Table of Contents
Journal of Mycology
Volume 2014, Article ID 582672, 14 pages
http://dx.doi.org/10.1155/2014/582672
Research Article

Genetic Diversity of Fusarium oxysporum f. sp. dianthi in Southern Spain

1Department of Agroforestry Sciences, Escuela Técnica Superior de Ingenieríaa Agronómica (ETSIA), University of Seville, Carretera de Utrera Km 1, 41013 Seville, Spain
2Department of Plant Protection, University of Sassari, Via Enrico de Nicola 9, 07100 Sassari, Italy

Received 18 February 2014; Accepted 20 May 2014; Published 6 July 2014

Academic Editor: Praveen Rao Juvvadi

Copyright © 2014 Raúl Castaño et al. This is an open access article distributed under the Creative Commons Attribution License, which permits unrestricted use, distribution, and reproduction in any medium, provided the original work is properly cited.

Abstract

The diversity of races and prevalence of pathogenic populations of Fusarium oxysporum f. sp. dianthi (Fod) were surveyed in an area in southern Spain. From 54 farms, 132 isolates were collected from wilted carnation plants.

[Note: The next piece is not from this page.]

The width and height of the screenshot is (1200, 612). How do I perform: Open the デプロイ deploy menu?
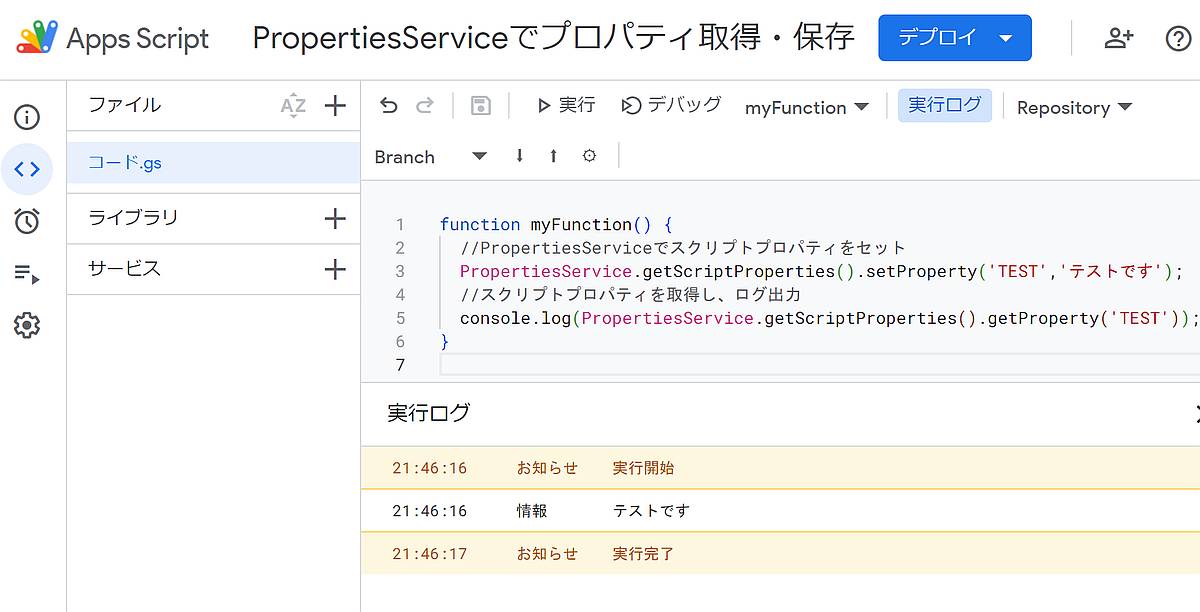point(955,37)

Isolates were characterized by RAPD-PCR, DNA sequence analysis of the TEF1-α gene, and race-specific molecular markers. Selected isolates from RAPD groups were phenotypically evaluated by pathogenicity tests. Data analysis showed that Fod race 2 was the most frequent and prevalent race in the study area, followed by race 1/8. Moreover, phylogenetic analyses showed similar results, which were different to those of the race-specific PCR assays. It was concluded that (i) seven isolates were not classified in groups where Fod testers were clustered; even they showed different results when race-specific markers were used, (ii) ten isolates with retarded race 1 or race 8 specific band were characterized as F. proliferatum by TEF1-α gene sequencing and clustered into an outgroup, and (iii) six isolates failed to generate an amplification signal using race-specific markers. Furthermore, three of them were grouped close to race 2 tester according to the phylogenetic analyses, showing the same differential pathogenicity as race 2. This may indicate a Fod race 2 subgroup in this region.